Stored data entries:

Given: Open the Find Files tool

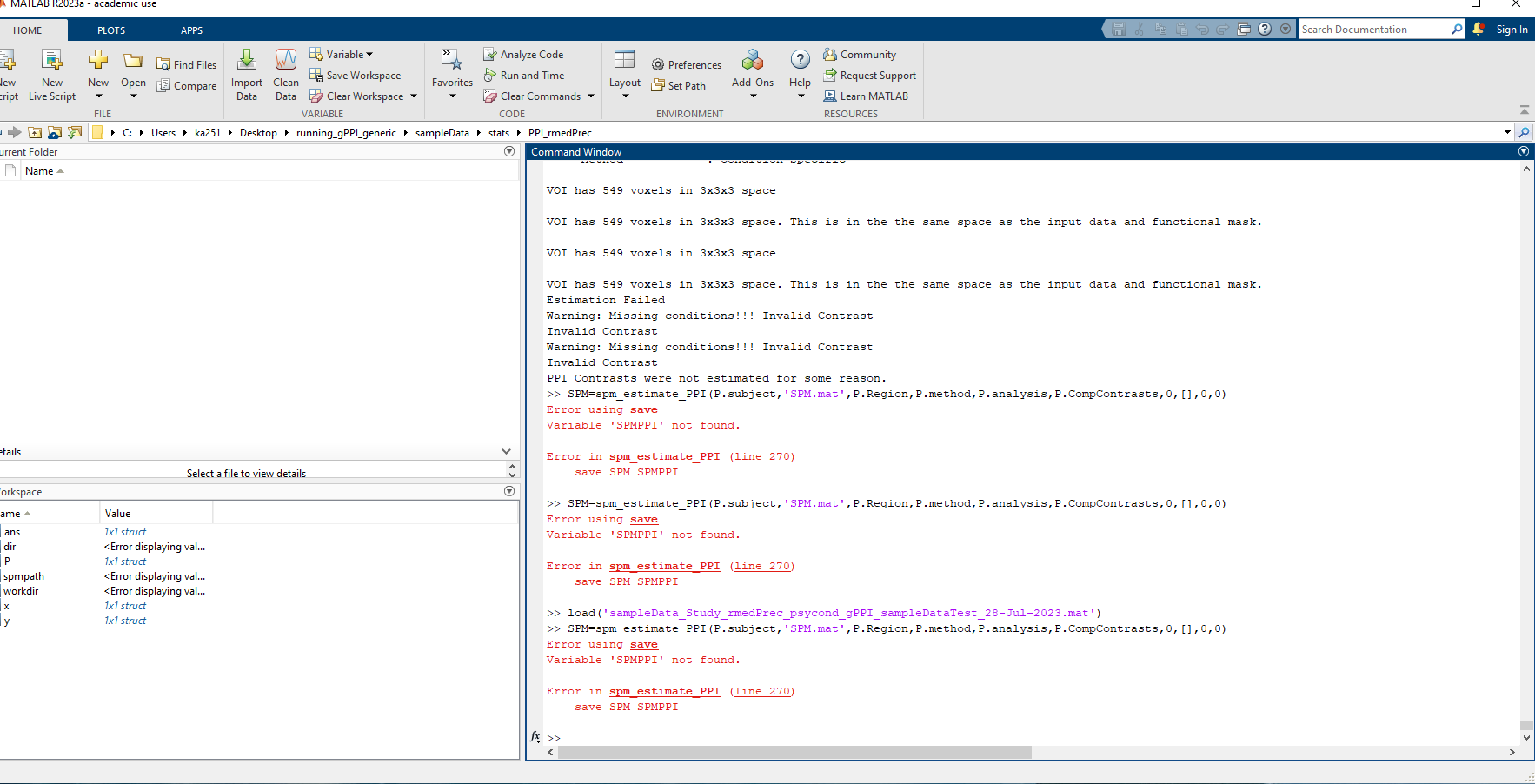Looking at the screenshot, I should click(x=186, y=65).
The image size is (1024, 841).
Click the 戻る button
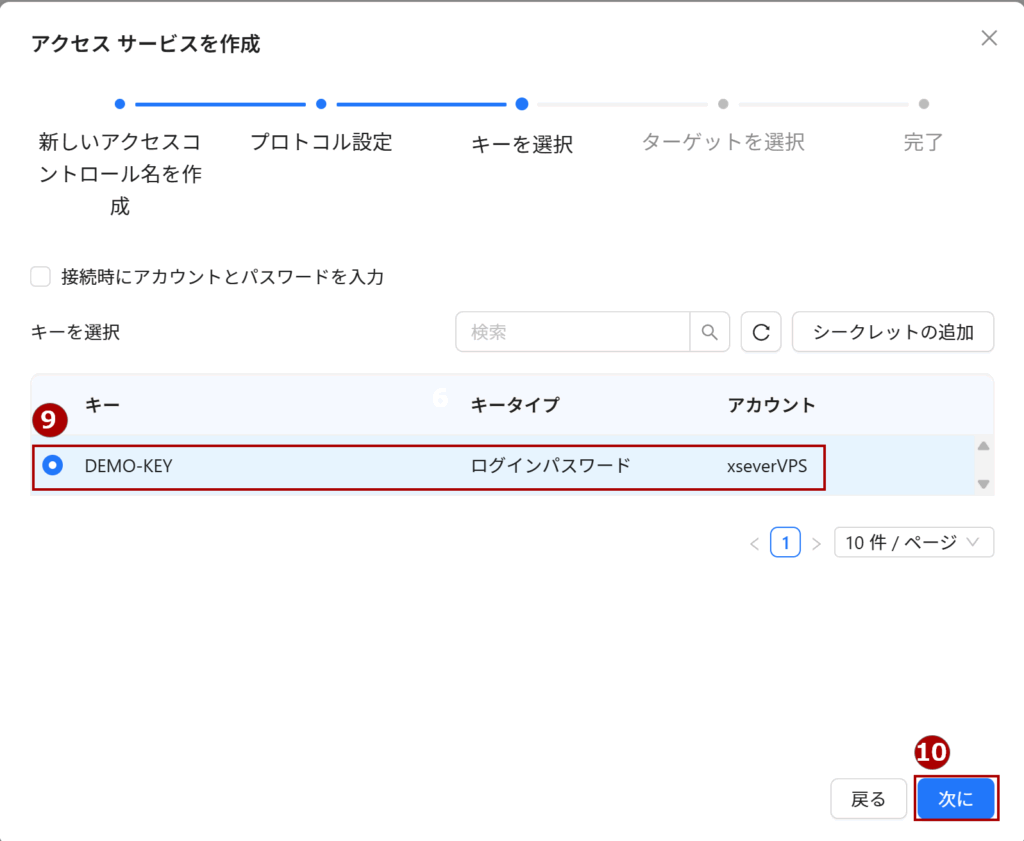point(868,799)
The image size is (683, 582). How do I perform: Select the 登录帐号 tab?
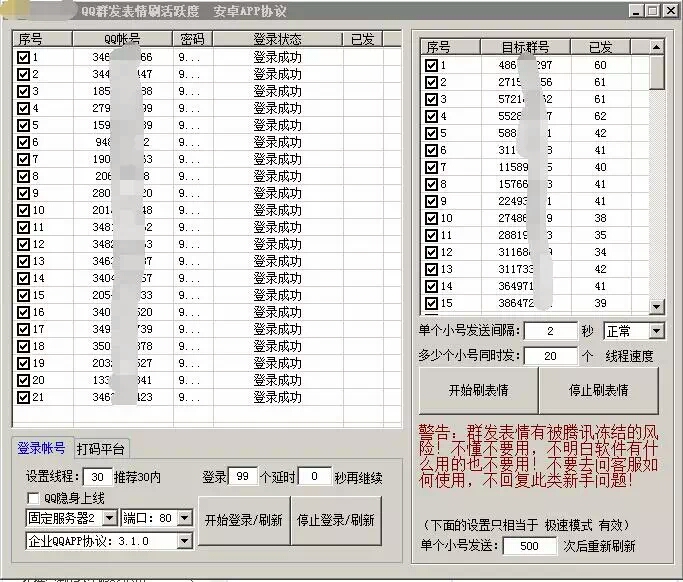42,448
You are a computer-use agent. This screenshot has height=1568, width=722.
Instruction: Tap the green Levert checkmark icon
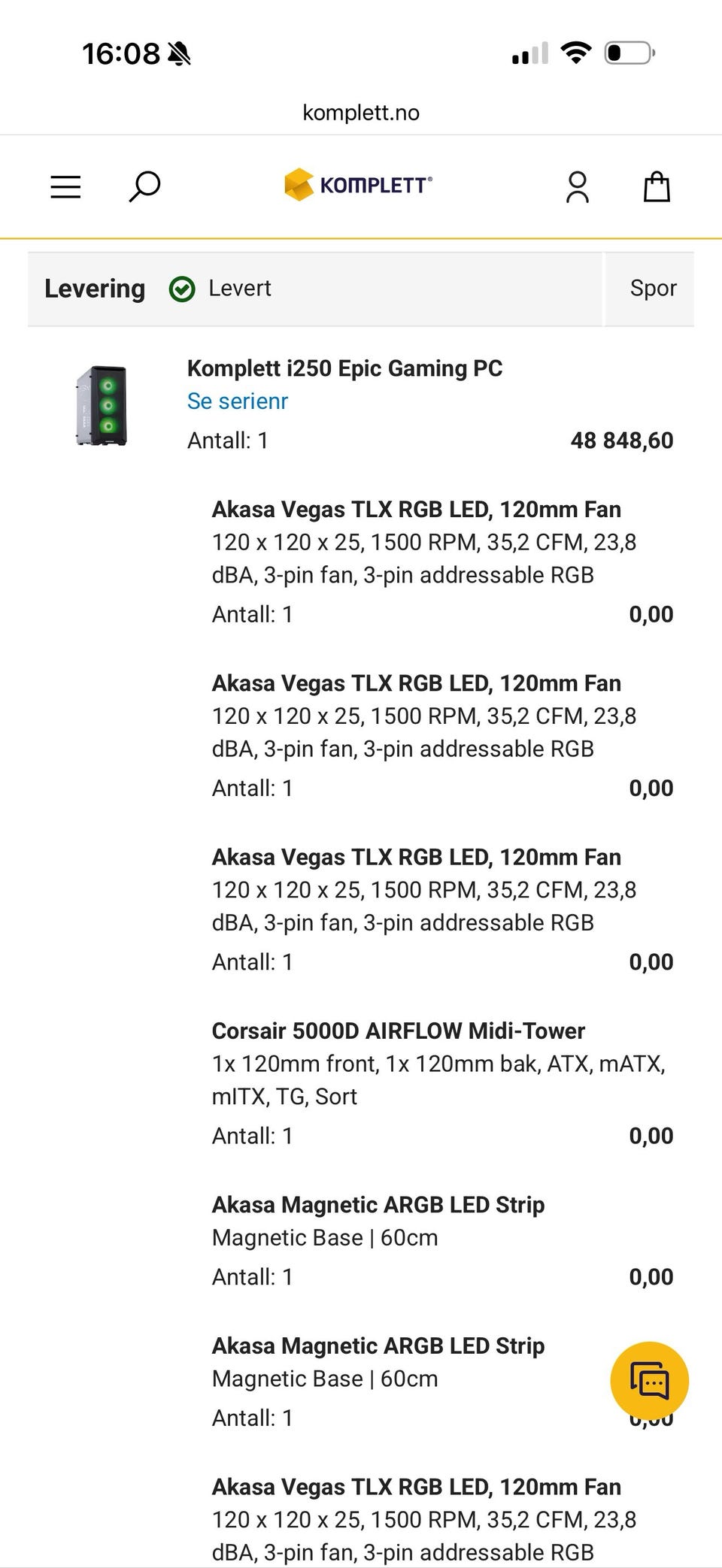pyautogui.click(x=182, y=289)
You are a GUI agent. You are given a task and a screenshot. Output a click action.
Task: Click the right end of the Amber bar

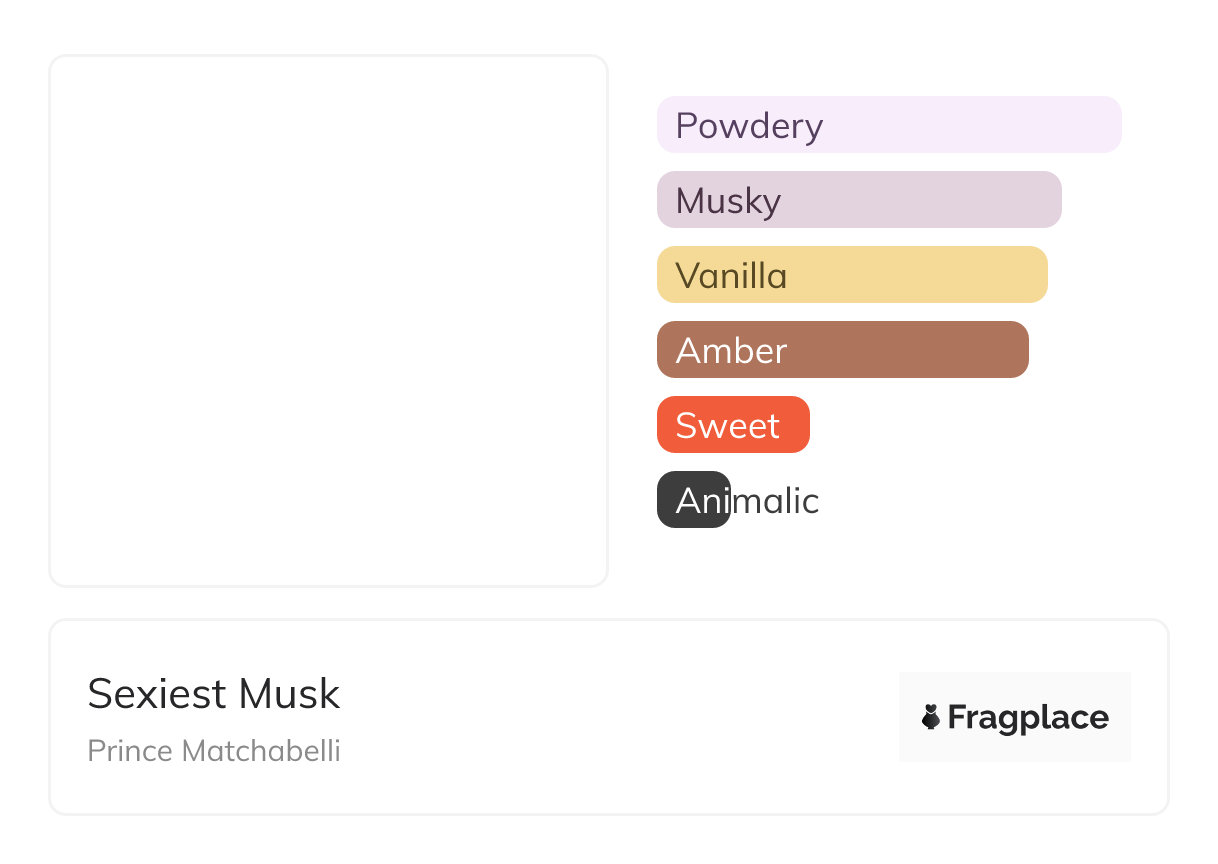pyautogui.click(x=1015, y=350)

» AIM OF THE TASK:
Every entry is to be transcribed exactly, but the pictures are to be left out.

» RESULT OF THIS EXERCISE:
Given: Open the Find Files tool

Looking at the screenshot, I should click(x=186, y=65).
The image size is (1024, 841).
Click the 戻る button
point(868,799)
The image size is (683, 582). How do I perform: Select the 登录帐号 tab?
42,448
You are a computer-use agent. This screenshot has height=1568, width=722.
Instruction: Tap the green Levert checkmark icon
pyautogui.click(x=182, y=289)
You are a GUI agent. You are given a task and a screenshot. Output a click action.
Task: Click the right end of the Amber bar

pyautogui.click(x=1015, y=350)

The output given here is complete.